The need for automatic speech recognition systems to be robust with respect to changes in their acoustical environment has become more widely appreciated in recent years, as more systems are finding their way into practical applications. Although the issue of environmental robustness has received only a small fraction of the attention devoted to speaker independence, even speech recognition systems that are designed to be speaker independent frequently perform very poorly when they are tested using a different type of microphone or acoustical environment from the one with which they were trained. The use of microphones other than a "close talking" headset also tends to severely degrade speech recognition -performance. Even in relatively quiet office environments, speech is degraded by additive noise from fans, slamming doors, and other conversations, as well as by the effects of unknown linear filtering arising reverberation from surface reflections in a room, or spectral shaping by microphones or the vocal tracts of individual speakers.

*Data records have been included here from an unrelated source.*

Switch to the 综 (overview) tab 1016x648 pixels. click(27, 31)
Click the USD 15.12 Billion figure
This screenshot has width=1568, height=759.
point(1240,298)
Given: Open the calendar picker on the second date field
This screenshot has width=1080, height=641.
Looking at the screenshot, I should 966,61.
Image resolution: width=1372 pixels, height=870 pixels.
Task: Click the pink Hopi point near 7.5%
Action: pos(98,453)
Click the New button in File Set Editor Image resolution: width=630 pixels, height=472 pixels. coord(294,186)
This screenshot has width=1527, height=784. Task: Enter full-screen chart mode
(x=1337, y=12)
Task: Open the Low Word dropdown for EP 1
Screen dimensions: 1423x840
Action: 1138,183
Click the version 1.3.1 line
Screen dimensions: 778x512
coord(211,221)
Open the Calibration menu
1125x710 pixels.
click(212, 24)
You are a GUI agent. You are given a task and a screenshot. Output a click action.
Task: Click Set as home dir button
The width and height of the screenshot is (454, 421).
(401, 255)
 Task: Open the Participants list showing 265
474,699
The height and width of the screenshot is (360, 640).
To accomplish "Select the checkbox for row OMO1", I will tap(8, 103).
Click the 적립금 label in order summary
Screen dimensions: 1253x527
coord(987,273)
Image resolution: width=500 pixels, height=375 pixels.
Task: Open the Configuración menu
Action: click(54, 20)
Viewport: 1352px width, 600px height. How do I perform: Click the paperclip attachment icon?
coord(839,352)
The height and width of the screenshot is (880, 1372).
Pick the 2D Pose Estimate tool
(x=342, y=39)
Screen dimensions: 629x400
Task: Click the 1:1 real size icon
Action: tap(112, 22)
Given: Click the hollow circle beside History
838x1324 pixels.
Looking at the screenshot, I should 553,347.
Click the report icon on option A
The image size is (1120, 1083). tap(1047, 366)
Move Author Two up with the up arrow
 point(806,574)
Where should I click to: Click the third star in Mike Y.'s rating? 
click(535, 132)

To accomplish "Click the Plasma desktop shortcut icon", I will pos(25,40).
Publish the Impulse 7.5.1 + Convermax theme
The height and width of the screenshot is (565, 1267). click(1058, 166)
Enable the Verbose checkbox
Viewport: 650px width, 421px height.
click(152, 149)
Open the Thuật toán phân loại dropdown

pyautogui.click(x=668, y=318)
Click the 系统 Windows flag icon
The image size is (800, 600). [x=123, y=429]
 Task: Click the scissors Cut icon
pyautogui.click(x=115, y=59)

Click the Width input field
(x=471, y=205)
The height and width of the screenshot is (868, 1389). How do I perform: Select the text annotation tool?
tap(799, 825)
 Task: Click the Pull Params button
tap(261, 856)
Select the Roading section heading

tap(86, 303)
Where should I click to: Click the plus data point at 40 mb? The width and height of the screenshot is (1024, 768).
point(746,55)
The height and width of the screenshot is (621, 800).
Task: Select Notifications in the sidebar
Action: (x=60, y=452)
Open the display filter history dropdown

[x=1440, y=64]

Speech-recognition systems designed for long-distance telephone lines, or applications deployed in more adverse acoustical environments such as motor vehicles, factory floors, oroutdoors demand far greaterdegrees ofenvironmental robustness. There are several different ways of building acoustical robustness into speech recognition systems. Arrays of microphones can be used to develop a directionally-sensitive system that resists intelference from competing talkers and other noise sources that are spatially separated from the source of the desired speech signal.